4. The Church no longer preaches godly rewards for faithfulness that in the past appealed to the souls of men. While the prosperity gospel has some traction in some sectors of the American Church, men, in general, are engaging in self-examination that finds them asking where the real reward is. Work is not always its own reward, nor is the Church embodying any example of the rewards of faithfulness outside of reinforcing the American Dream. In time, this lack leads to spiritual malaise in men. They end up, more often than not, merely going through the spiritual motions, either to please the Church or to satisfy their wives.

5. Because Church leaders have not gone deeper, they are unable to lead other men to that deeper place. Shallowness breeds shallowness. While men may be capable of great depths of faith, more often than not those depths are achieved through spiritual heroes who have gone on before to mark the way. Modern Evangelicalism is a vast spiritual wasteland devoid of true spiritual adventurers. Rather than holding up as examples those men who have made it to “the third heaven,” Evangelicalism holds up for emulation those men who have made it to the corner office or the boardroom. Much of the blame here lies with today’s American Evangelical leaders, men who are a mile wide and an inch deep. The end result? Far too many men in America are tasting what is being held out as the ne plus ultra of the Christian life and are asking, “Is this it?”

The upshot of all this is that the bastions of faith in the country are the women. Satin and bows...and spiritual headship?The real saints in America 2008 wear negligee.

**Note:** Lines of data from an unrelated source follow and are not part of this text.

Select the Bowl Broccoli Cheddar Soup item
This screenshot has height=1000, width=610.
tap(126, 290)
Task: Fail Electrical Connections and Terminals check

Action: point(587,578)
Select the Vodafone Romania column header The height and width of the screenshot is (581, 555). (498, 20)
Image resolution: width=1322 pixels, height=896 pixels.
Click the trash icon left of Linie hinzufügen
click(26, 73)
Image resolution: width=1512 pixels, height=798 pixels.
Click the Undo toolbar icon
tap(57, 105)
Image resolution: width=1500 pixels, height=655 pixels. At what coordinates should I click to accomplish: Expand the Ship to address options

Some people seem perfectly fine with this. In fact, if you polled a lot of pastors in Evangelical churches, you’d find that most of them think everything’s just fine and dandy. Actually, George Barna’s already done that polling. Sure enough, he’s found that few male leaders in the Church today are alarmed that men have largely handed over the reins of spiritual leadership in church and household to the ladies.

Something has to give for the proper order to be restored.

In the last few weeks, I’ve been engaging the readers of a few other blogs that have linked to my posts on these issues of money, ministry, work, and economics. What I’m finding is a total inability to question the status quo on these issues and to ask what the true Christian response might be. We have become so fused to our way of living that even if that way of living cannot be reconciled with genuine discipleship, we’ll forgo the discipleship before we give up the lifestyle. How that’s going to play before God is beyond me.

I’m convinced that the only way the Church in America is going to catch blaze like the church in the Third World is if we radically rethink every part of how we live. This may seem like the same chronic drum I’ve been beating for years on this blog, but unless we change, we will definitely become irrelevant. Our cultural conditioning will extinguish our lampstand and God will remove that lampstand to whatever place is willing to keep it ablaze. That removal may already be in process.

Here’s 10 questions I ask you:

  • How do we break this pattern of living that reinforces the five issues I raise above?
  • What does a truly countercultural Christianity in America 2008 look like?
  • What can we do to not only break the hold our jobs have on our spiritual lives, but replace our current ideas of employment with genuinely Christian models?
  • What would those models of work look like when practically enabled?
  • What do you believe are the rewards for faithfulness that we are failing to emphasize in our churches today, rewards that appeal to men as much as to women?
  • What must we do to encourage our leadership to go deeper?
  • How does the average American Evangelical man take back his proper position as spiritual leader?
  • What tools is that man lacking that he will need to be all God intended?
  • How do we sharpen those tools?
  • What is the first step toward making these changes?

Thanks for your input. Have a blessed weekend.